KANNAPOLIS ó N.C. State University will host free weekly classes at the N.C. Research Campus next month.
Dubbed “Discovering Nature’s Possibilities,” the free seminar series will introduce the N.C. State scientists working at the $1.5 billion biotechnology complex in Kannapolis.
Scientists will discuss their research and provide attendees with everyday health, nutrition and produce safety information.
Classes run from 7 to 8:30 p.m. every Tuesday in May in the David H. Murdock Core Laboratory Building.
Registration is required. E-mail to PHHI_info@ncsu.edu or call 704-250-5400.
– May 5, “Making Sure You Get Your Piece of the PHHI!” by Dr. Mary Ann Lila.
Meet N.C. State’s Plants for Human Health Institute (PHHI) and its director. Lila will outline the focus of the groundbreaking research taking place on campus.
– May 5, “Dissecting the Blueberry” by Dr. Jeremy Pattison.
Learn the essentials of growing blueberries whether you’re a professional producer or backyard grower.
– May 12, “From Farm to Fork: Understanding Food Safety Today” by Diane Ducharme.
Food safety is a major topic today and the importance of producer and consumer education is a critical component of the Program for Value-Added & Alternative Agriculture’s work. Gain a better understanding of how to minimize risks with the foods we eat.
– May 19, “North Carolina’s Changing Agriculture” by Dr. Blake Brown.
This presentation identifies the diverse components that make up agriculture in our state and the trends that continue to shape the industry. Blake’s goal is to answer the question, “Why is agriculture important to you?”
– May 26, “Apples to Zucchinis: How Postharvest Studies Affect Your Food Choices” by Dr. Penelope Perkins-Veazie.
If you’re wondering what processes fruits and vegetables go through before they make it to your farmers market or store shelf, this seminar is for you.

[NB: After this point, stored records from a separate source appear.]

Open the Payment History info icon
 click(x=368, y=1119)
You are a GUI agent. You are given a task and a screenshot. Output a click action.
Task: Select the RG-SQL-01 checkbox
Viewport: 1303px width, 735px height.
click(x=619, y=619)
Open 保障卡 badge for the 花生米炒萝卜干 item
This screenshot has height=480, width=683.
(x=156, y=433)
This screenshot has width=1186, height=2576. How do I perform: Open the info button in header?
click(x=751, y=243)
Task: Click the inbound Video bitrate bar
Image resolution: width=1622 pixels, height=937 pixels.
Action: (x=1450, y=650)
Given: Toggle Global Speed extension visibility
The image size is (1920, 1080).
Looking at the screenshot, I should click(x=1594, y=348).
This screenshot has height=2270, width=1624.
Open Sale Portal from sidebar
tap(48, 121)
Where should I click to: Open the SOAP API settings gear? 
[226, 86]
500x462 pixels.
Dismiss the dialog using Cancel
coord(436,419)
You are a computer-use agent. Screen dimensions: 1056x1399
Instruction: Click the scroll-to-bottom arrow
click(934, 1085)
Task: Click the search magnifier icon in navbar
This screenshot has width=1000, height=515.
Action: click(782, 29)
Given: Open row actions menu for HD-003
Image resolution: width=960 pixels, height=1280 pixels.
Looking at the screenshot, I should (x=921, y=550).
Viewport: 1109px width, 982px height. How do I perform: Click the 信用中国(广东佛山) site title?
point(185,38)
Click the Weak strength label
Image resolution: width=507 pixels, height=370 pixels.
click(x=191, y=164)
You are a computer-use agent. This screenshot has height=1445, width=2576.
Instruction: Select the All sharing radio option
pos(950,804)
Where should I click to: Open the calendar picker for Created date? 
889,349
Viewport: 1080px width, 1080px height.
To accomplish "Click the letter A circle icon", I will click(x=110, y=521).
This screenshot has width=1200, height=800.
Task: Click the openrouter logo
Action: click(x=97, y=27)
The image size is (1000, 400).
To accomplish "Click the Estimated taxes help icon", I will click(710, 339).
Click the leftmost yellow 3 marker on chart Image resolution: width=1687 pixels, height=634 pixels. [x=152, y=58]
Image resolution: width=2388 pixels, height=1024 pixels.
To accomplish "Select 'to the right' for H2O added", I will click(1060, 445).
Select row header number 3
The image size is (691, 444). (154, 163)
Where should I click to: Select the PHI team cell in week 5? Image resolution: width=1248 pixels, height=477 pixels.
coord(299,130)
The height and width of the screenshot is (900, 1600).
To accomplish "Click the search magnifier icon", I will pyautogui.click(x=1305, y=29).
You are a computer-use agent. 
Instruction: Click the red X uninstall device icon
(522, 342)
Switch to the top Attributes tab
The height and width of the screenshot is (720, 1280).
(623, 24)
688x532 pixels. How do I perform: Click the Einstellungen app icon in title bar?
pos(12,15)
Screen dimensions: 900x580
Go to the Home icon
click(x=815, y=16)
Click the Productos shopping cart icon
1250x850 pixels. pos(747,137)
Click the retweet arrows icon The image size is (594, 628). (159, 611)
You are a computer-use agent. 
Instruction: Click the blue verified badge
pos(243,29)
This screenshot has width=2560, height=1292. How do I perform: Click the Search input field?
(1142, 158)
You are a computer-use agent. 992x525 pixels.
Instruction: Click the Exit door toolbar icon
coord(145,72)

Postharvest treatment, including the cleaning, sorting and packing of a crop, largely determines final quality and safety.
– May 26, “Building a Better Broccoli” by Dr. Allan Brown.
Broccoli is nutritious, tasty and possesses anti-cancer properties. However, this cool-weather crop does not grow well in North Carolina’s warm climate. Learn how we hope to extend the broccoli growing season in N.C and increase its nutritional value.